[Stored data entries]
══════════

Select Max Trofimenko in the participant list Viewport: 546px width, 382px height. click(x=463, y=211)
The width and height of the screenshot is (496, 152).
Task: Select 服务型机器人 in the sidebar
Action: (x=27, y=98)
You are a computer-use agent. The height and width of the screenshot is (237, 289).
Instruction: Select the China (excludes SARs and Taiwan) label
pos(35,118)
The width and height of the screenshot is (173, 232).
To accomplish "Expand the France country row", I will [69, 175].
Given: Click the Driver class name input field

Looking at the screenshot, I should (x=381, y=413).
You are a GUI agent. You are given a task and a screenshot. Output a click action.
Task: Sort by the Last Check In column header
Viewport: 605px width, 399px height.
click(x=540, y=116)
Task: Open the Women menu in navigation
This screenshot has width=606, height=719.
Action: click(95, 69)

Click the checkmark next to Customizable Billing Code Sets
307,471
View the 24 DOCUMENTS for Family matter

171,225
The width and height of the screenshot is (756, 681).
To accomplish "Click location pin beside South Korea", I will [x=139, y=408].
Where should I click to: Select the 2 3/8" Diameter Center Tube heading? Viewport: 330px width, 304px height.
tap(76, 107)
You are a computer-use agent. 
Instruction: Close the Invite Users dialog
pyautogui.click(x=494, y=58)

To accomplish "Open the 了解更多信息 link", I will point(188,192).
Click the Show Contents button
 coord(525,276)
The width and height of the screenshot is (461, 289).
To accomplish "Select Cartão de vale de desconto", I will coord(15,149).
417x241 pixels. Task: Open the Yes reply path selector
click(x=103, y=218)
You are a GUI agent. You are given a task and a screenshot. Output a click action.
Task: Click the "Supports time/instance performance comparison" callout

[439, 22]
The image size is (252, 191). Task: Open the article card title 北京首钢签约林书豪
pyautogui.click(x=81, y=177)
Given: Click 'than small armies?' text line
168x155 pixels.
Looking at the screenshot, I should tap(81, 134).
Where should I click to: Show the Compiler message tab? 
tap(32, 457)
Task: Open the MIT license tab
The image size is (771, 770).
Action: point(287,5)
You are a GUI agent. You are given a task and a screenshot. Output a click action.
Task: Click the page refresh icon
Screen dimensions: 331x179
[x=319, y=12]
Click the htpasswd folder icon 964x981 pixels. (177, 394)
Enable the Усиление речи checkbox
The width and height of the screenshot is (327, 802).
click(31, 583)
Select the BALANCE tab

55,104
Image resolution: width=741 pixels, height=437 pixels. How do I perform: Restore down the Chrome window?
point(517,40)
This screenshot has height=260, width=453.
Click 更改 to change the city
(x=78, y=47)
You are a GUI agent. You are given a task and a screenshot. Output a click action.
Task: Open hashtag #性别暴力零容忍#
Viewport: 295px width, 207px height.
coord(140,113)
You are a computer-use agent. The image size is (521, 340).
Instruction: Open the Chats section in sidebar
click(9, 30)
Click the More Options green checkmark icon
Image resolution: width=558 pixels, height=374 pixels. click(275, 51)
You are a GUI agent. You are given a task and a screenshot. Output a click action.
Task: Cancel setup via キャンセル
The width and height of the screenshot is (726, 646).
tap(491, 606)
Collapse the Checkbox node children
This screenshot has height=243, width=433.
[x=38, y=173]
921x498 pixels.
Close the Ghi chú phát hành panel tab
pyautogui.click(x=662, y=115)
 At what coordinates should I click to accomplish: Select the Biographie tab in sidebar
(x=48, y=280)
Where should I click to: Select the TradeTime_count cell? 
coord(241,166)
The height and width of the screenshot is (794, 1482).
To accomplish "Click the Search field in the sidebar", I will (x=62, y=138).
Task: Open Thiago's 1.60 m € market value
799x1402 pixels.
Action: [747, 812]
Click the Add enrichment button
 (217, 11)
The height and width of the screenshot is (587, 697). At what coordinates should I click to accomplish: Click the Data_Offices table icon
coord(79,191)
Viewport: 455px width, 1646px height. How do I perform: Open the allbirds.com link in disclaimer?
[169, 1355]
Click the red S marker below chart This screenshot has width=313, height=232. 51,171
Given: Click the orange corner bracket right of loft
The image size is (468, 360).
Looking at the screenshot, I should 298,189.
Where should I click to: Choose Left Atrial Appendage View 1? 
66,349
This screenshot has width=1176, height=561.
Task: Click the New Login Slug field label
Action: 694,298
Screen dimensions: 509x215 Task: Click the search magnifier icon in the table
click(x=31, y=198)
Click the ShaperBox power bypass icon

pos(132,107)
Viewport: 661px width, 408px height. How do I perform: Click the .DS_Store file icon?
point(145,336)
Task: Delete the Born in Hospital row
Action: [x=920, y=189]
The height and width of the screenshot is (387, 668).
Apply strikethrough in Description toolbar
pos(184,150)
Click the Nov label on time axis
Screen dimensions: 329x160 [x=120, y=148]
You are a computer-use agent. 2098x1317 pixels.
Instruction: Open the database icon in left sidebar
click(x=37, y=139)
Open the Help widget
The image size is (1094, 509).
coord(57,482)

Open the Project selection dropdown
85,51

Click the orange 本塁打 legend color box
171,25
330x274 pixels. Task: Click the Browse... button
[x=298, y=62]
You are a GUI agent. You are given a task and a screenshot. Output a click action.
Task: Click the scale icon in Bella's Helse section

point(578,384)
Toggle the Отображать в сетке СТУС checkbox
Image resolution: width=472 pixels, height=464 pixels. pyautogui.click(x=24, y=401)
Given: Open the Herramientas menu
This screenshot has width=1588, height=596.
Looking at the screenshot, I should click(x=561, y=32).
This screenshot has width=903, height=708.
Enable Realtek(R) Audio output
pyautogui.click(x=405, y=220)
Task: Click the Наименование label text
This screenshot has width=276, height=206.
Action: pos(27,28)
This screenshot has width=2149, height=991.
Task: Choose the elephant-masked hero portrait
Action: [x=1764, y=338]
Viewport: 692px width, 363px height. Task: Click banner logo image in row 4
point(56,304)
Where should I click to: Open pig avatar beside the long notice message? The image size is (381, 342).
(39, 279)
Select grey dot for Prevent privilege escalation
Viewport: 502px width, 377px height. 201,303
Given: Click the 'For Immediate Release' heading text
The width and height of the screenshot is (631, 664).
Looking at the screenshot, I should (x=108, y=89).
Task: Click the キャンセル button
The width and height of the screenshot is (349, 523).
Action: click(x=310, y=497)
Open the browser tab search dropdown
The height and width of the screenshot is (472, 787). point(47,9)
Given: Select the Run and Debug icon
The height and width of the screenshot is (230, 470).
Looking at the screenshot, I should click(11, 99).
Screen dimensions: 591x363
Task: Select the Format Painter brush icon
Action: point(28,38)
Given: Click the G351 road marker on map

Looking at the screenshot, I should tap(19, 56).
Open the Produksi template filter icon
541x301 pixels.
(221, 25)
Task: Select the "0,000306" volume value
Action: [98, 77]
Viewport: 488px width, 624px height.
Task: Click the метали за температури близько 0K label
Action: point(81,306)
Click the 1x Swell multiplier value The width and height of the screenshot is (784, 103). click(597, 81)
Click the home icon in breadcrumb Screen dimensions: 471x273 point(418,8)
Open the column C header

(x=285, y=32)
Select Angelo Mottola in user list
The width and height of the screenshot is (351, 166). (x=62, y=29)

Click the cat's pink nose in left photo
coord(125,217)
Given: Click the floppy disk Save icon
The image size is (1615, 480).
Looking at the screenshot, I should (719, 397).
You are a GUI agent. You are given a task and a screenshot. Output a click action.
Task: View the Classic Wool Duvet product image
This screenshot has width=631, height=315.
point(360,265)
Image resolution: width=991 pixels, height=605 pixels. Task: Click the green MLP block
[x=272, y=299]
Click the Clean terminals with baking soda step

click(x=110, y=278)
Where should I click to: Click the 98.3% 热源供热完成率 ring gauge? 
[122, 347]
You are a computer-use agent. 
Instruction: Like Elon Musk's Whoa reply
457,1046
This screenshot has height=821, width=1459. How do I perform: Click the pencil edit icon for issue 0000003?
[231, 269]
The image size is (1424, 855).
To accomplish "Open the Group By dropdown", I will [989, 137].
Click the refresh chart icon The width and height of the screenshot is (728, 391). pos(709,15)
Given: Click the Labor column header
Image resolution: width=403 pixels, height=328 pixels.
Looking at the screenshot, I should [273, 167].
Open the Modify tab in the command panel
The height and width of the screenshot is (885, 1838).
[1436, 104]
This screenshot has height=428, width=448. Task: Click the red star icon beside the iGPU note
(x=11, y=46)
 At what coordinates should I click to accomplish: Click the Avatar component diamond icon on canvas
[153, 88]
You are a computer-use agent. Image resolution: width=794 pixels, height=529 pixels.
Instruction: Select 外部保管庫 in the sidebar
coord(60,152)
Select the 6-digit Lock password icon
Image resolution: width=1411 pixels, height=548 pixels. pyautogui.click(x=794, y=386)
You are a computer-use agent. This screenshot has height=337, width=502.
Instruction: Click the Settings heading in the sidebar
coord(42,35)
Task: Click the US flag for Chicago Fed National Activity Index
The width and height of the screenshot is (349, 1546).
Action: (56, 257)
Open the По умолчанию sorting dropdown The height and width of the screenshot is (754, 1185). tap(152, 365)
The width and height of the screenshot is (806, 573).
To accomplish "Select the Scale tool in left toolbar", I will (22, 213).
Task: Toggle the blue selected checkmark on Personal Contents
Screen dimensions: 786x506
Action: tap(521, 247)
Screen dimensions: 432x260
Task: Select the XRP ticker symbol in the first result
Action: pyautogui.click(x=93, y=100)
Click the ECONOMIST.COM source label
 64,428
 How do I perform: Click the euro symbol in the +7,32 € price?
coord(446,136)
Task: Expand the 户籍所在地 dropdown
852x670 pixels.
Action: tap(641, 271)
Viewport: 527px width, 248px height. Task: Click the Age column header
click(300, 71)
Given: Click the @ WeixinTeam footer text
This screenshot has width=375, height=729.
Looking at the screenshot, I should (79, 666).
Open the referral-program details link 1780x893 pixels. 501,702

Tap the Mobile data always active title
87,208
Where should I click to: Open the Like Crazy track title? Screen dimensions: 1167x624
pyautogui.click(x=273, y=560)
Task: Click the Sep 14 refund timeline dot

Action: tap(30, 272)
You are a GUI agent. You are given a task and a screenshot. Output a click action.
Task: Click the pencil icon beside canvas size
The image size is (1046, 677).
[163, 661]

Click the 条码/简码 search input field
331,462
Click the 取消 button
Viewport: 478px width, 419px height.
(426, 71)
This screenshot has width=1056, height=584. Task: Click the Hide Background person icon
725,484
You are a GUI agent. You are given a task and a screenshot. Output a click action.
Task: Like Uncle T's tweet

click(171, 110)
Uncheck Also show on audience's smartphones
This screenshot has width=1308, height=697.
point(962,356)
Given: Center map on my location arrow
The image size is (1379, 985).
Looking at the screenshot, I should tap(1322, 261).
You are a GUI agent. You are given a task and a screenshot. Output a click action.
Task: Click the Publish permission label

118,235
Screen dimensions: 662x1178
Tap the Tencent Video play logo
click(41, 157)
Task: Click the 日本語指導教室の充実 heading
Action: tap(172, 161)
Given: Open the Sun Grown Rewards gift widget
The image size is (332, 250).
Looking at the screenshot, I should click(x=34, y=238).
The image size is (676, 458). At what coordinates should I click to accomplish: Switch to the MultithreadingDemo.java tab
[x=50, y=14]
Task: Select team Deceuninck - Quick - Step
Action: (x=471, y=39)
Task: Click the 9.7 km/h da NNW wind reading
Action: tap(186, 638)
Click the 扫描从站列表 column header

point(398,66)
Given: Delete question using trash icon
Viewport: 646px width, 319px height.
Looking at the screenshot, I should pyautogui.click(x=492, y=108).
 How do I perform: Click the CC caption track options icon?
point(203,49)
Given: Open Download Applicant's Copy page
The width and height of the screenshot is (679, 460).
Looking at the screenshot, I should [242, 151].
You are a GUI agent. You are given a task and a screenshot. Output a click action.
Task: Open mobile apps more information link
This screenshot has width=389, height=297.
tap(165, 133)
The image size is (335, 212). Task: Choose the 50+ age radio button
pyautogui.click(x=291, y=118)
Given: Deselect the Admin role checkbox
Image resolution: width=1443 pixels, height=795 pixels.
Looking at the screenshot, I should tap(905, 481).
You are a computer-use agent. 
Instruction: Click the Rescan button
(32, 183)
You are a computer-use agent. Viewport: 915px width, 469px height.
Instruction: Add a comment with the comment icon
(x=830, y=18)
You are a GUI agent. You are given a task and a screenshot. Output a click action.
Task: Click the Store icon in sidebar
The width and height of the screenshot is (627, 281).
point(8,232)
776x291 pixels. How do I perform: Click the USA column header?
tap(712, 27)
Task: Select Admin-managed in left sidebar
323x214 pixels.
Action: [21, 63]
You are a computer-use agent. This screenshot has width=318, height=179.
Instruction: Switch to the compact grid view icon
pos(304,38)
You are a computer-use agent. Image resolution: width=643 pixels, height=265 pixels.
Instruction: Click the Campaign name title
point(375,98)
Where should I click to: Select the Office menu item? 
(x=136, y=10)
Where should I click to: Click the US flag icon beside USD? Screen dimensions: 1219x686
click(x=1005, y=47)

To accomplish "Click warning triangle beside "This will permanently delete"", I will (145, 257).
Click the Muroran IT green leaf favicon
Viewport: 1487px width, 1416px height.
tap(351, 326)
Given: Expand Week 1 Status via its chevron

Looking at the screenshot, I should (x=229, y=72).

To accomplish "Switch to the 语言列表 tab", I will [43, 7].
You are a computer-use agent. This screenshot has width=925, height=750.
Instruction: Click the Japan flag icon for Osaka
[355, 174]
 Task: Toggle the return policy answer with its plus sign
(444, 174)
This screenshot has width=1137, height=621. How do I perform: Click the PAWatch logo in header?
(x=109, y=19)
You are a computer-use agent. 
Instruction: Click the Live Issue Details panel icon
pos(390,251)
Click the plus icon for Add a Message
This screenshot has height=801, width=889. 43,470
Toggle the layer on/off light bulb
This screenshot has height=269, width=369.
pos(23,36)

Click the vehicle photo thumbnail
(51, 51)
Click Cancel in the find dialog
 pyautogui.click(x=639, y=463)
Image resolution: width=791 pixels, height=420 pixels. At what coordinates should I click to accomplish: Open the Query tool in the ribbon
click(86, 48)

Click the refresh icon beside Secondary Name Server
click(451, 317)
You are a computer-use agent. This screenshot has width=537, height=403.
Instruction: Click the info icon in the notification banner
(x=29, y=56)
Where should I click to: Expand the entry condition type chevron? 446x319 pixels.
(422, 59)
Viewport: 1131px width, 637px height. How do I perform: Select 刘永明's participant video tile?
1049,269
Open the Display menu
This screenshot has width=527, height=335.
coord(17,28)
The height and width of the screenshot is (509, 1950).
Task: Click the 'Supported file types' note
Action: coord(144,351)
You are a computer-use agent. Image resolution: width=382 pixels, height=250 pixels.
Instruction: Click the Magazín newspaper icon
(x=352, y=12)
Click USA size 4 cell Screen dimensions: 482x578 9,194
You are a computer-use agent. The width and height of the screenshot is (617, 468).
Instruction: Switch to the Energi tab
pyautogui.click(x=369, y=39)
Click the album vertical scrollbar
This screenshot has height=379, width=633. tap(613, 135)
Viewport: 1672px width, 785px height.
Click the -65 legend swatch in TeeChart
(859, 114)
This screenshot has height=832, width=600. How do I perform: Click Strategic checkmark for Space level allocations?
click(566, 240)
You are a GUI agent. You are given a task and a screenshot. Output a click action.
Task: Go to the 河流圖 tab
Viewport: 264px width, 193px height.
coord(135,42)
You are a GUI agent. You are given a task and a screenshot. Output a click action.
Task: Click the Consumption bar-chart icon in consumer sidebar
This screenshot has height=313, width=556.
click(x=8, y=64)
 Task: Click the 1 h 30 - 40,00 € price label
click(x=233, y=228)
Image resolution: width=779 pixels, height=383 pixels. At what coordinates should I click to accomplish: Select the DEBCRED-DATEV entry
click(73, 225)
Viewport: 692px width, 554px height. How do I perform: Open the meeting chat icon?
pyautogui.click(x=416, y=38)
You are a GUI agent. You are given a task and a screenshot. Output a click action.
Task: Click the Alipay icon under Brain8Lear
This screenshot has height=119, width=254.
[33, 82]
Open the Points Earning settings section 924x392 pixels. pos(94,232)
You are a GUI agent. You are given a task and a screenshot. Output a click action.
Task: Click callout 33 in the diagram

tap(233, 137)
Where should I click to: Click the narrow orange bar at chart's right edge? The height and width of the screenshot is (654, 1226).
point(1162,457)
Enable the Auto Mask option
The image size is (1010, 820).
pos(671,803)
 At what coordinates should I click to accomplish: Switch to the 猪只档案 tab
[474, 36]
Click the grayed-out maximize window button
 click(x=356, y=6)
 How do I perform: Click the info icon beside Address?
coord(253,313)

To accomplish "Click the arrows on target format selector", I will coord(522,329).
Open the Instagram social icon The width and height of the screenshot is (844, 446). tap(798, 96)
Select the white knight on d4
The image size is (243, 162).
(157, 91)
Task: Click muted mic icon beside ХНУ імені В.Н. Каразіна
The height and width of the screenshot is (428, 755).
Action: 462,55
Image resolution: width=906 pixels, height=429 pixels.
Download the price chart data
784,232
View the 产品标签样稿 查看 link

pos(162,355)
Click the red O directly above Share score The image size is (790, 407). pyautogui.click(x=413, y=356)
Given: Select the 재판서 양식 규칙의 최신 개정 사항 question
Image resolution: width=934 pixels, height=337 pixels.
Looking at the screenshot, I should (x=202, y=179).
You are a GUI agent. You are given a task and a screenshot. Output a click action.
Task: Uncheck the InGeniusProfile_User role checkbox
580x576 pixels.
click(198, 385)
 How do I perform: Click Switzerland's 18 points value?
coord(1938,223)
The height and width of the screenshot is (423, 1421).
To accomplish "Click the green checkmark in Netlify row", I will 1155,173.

══════════

*TASK REQUIREMENTS:*
Wherever a line holds the word "text", copy that line out of the entries above.

*RESULT:*
Given: Click 'than small armies?' text line
Task: Click the Наименование label text
Given: Click the 'For Immediate Release' heading text
Given: Click the @ WeixinTeam footer text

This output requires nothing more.